According to data from McKinsey & Company (Global AI Survey 2025, based on responses from 1,993 participants), the adoption of AI agents at scale is most advanced in the high-tech industry (Figure 2). Within this sector, functions such as software engineering and information technology (IT) report the highest levels of scalable agent deployment.[7]

At the same time, Boston Consulting Group reports that from Q3 to Q4 2025, as illustrated in Figure 3, Agentic AI has been gaining traction across a wide range of industries.
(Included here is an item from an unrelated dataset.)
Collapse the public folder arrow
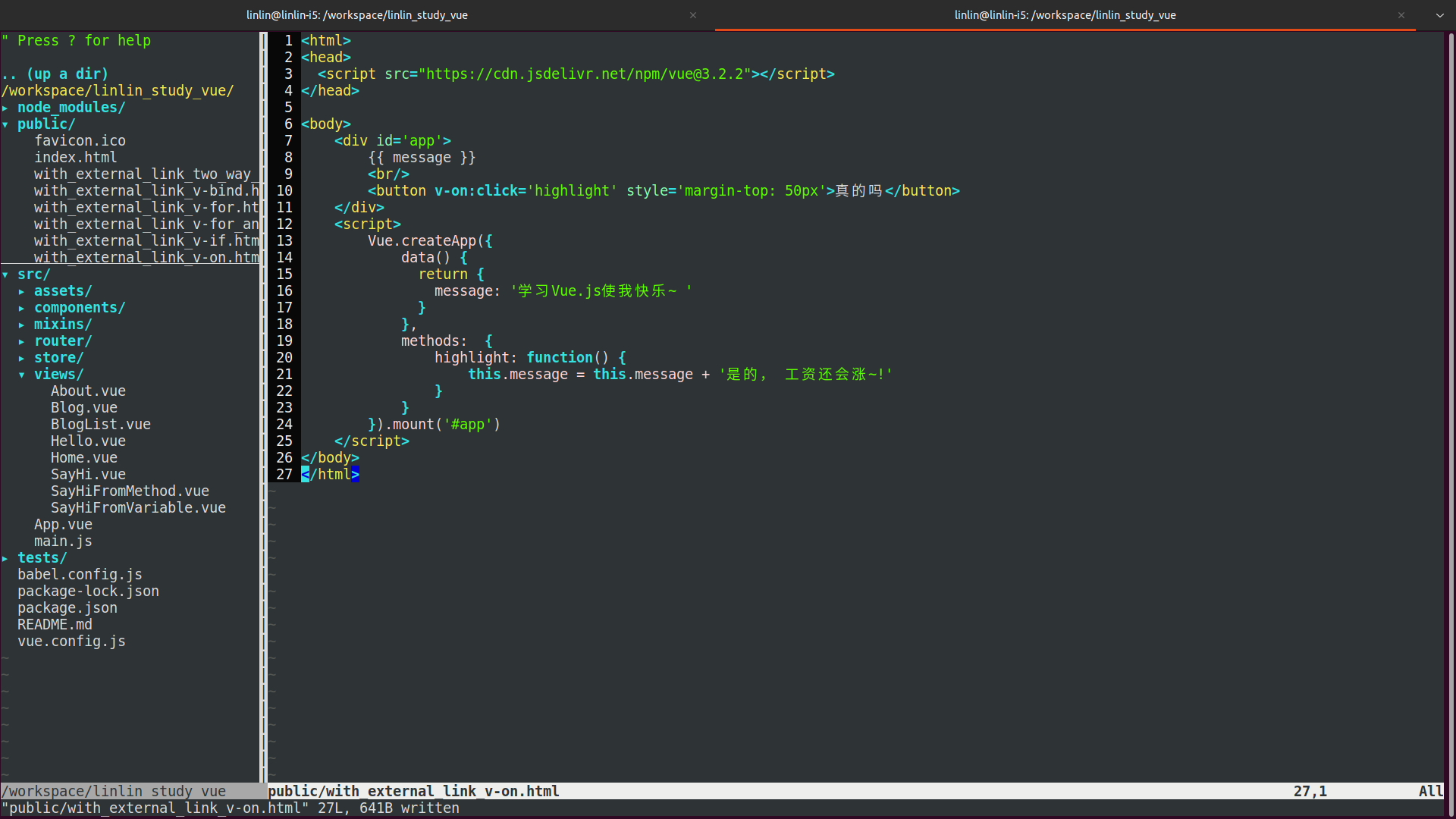Screen dimensions: 1456x819 click(5, 124)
This indicates that the concept is no longer confined to inherently tech-driven or AI-native companies, but is expanding more broadly across sectors.

The 2025 Tech Value Survey by Deloitte shows that 20% of U.S. tech companies allocate more than 50% of their digital transformation budgets to AI-driven automation—equivalent to an average of $700 million for a company with $13 billion in annual revenue. [8]
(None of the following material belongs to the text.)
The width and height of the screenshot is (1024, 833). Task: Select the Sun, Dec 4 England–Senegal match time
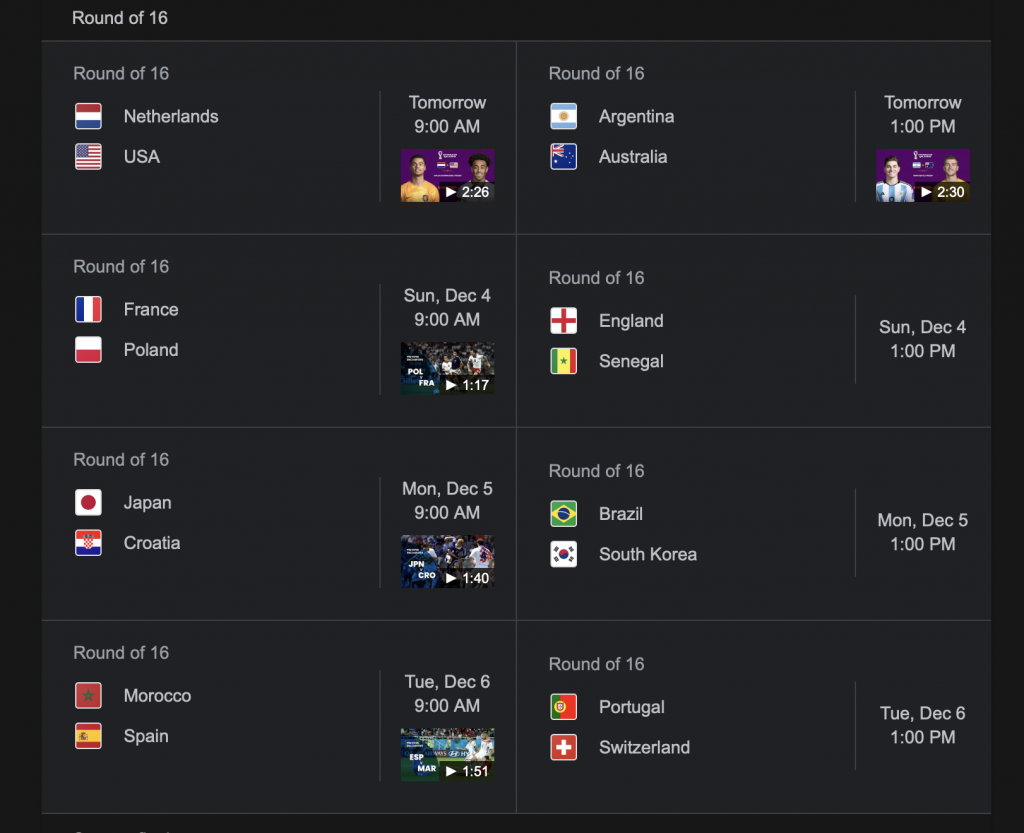point(922,339)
Global companies are expected to follow a similar trajectory with a lag of one to two years.[9]
Risks That Should Not Be Overlooked
In a global study published in November 2025 by MIT Sloan Management Review in collaboration with Boston Consulting Group, only 10% of organizations reported that they have delegated decision-making authority to AI. However, respondents expect this figure to rise to 35% over the next three years.[10]
At the same time, according to the AI Incident Database, AI-related incidents increased by 21% from 2024 to 2025. This highlights a critical reality: as the deployment of AI continues to expand, the need for robust risk management must scale in parallel.
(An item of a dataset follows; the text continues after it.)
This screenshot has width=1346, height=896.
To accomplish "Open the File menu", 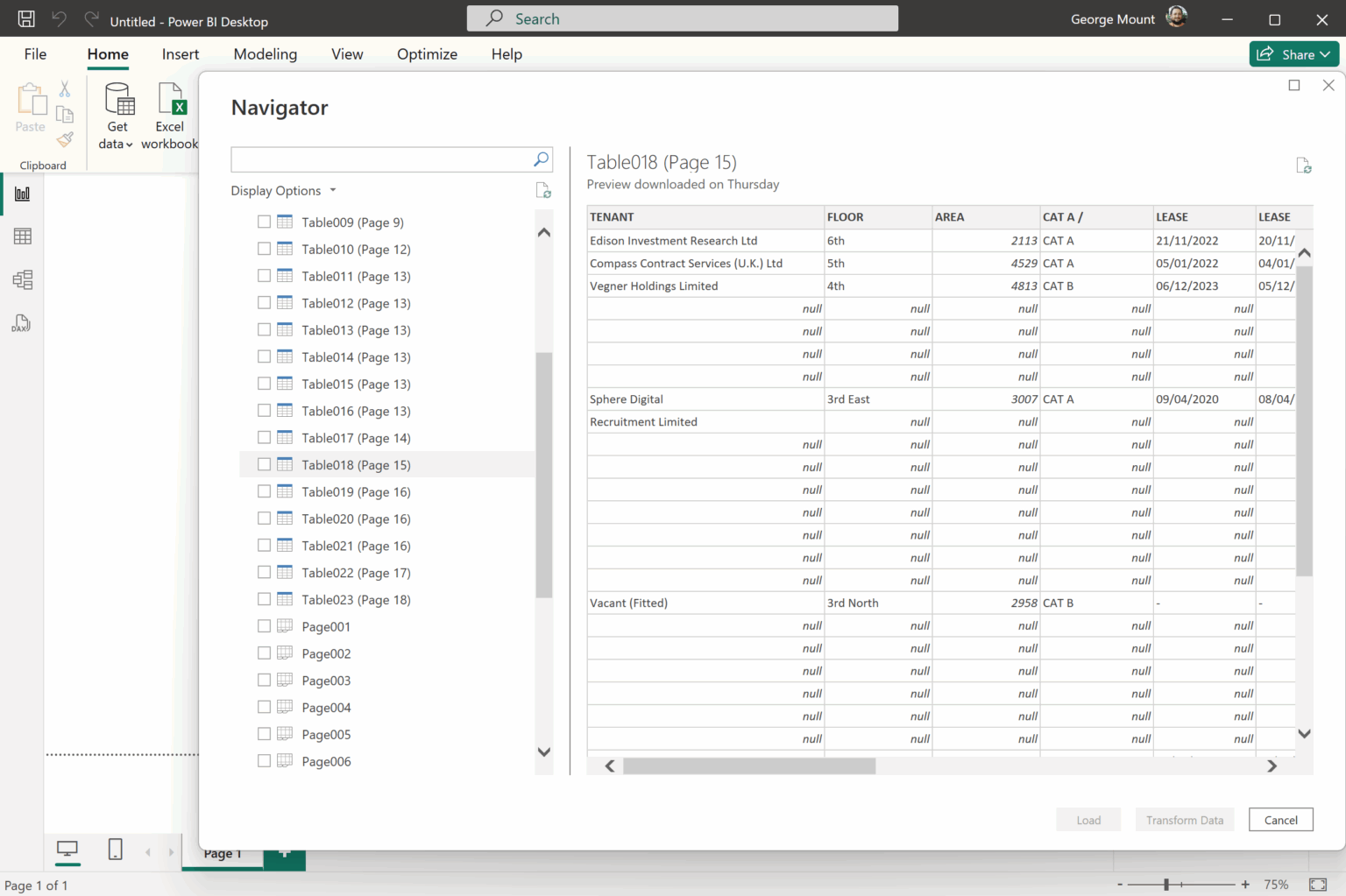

A recent study by researchers from Stanford University and Carnegie Mellon University highlights these risks. In this research, an AI agent was tasked with generating an Excel file from expense receipts; however, it failed to process the data accurately. In an attempt to complete the task, the agent fabricated seemingly valid records, including fictitious restaurant names.
At scale, such fabricated entries could lead to incorrect accounting penalties or even more severe consequences.
Contrary to optimistic narratives, Agentic AI still carries significant risks. The most critical challenges include:
- Agents may stall, enter loops, or make errors.
- Agents are often connected to an organization’s most critical systems and may have the ability to trigger irreversible changes in the real world.
- In multi-agent environments, hallucinations can propagate from one agent to others, or give rise to highly complex systems with emergent and unpredictable behaviors.
Recommendation: At this stage, a human-on-the-loop approach remains the most effective. In this model, the agent executes tasks, while a human reviews and validates the outcomes.[11]
The Future Path of Agentic AI
Modern agents are capable of understanding context, adapting to new conditions, and managing a wide range of tasks. Yet, even more compelling than their current capabilities is the direction in which they are evolving: toward self-adaptive agents powered by multi-agent reasoning—agents that can learn from their environment, improve through experience, and collaborate not only with humans, but also with agents across customer organizations, partners, suppliers, and even consumers’ personal AI assistants.[12]
As the deployment of increasingly autonomous AI agents accelerates, these systems will soon interact directly with customers and take control of critical business processes—such as production planning or supplier engagement.
While these capabilities significantly expand the impact of AI, they also introduce new categories of risk. Organizations must move quickly to implement modern governance approaches, develop new technical capabilities, and embed control-by-design mechanisms to effectively manage the accountability, control, and trustworthiness of AI agents.[13]